Well, okay I’m sure. Hoppe spends a chapter bemoaning the collapse of society, marriage, and ‘civilization’. Maybe I don’t like it either, but it’s not my job, place, or intent to tell people how to behave, nor to justify economic or ethical theories based on people no longer behaving how I want. I’m pretty sure Hoppe’s Aids-infected reference is the usual anti-gay stuff espoused by ‘Family Focused’ conservatives. I wish I could find a page reference to where he mentions ‘alternative lifestyles’ in quotes. Sigh.

Hoppe also does not take the time to cleanly separate his ideas from the ones that allowed fascism to take off. How about this gem: ‘A member of the human race who is completely incapable of the higher productivity of labor performed under a division of labor based on private property is not properly speaking a person (a persona), but falls instead in the same moral category of an animal, either of the harmless sort (to be domesticated and employed as a producer or consumer good, or to be enjoyed as a “free good”), or the wild and dangerous one (to be fought as a pest).

Wow. Nice. So anyone who does not agree with Hoppe’s interpretation of the universe is not a human. What a convenient idea that someone who doesn’t have any property to protect, and who might peacefully disagree, can safely be ‘used as a free good’. If the actual ideas in the book could not be separated from any moral bankruptcy also contained therein, that sentence would be enough for me to pulp the book on the spot.
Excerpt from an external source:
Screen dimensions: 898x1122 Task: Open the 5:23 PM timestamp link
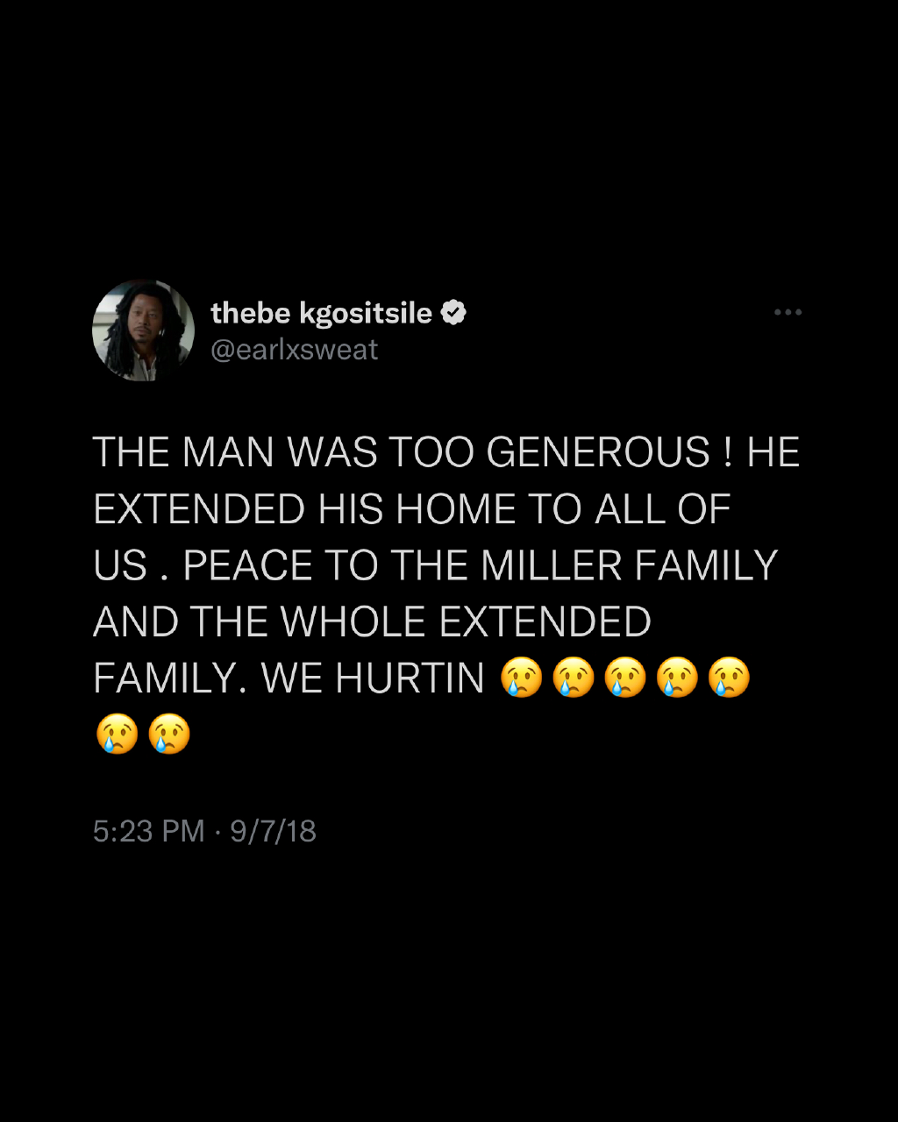point(146,832)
I didn’t even finish the chapter where he defines and defends a conservative as someone who defends the traditional concept of family, and a family’s place in a community of families, and the how the ‘hierarchy within a family’ is analogous to the hierarchy of families on the physical level, and how that is still subordinate to God. The content is wrapped up in two paragraphs of context, but the last sentence of that chapter I read was: ‘Conservatives…if they stand for anything, stand for and want to preserve the family and social hierarchies and layers of material as well as spiritual-intellectual authority based on and growing out of family bonds and kinship relations’.

So conservatives stand to proudly protect the god-granted superiority of some families over others? No wonder the guy is so big on monarchy if he believes in divine right. I mean, Jesus, how am I supposed interpret page 188 charitably? It’s hard to believe anyone calling themselves an anarchist wrote it.

Anyways, the book is still worth reading, but most of the damage to your assumptions has been done in the first 4 chapters. The weird racist undertones and lamentations on the collapse of ‘culture’ don’t start until later.

Whatever. Give me Burning Man and Ephemerisle over this guy’s ‘culture’ anyday.